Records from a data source
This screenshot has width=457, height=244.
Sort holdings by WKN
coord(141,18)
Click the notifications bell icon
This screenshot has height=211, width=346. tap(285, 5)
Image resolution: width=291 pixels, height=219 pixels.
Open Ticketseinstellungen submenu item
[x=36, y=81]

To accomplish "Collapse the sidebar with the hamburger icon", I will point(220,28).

...

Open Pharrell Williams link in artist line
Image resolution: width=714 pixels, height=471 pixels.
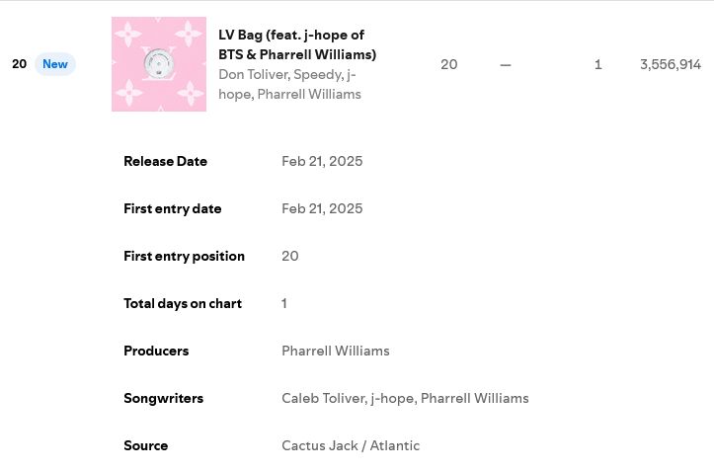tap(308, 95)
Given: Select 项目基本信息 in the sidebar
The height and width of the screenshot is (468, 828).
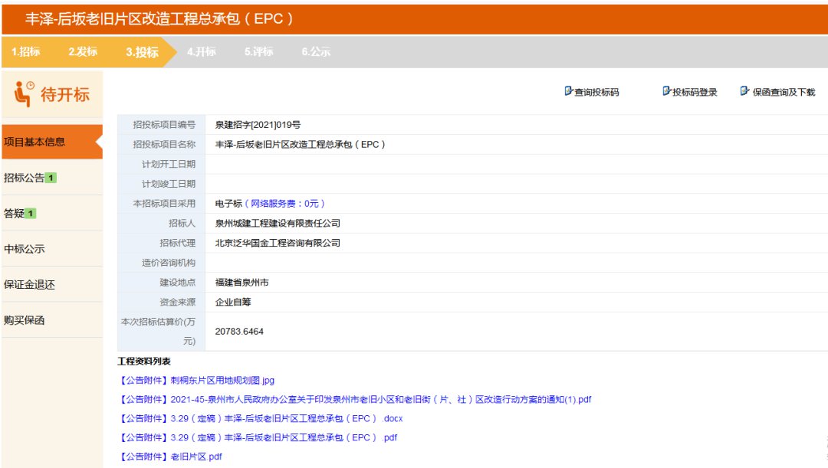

PROBLEM DESCRIPTION = Look above for the line with "Open Pharrell Williams link in artist line", then print it and each line after it down to and including the line with "The height and". Leave out the pictures and keep the wording exact.

RESULT FOR THIS TASK =
Open Pharrell Williams link in artist line
Image resolution: width=714 pixels, height=471 pixels.
tap(308, 95)
Given: Select 项目基本信息 in the sidebar
The height and width of the screenshot is (468, 828).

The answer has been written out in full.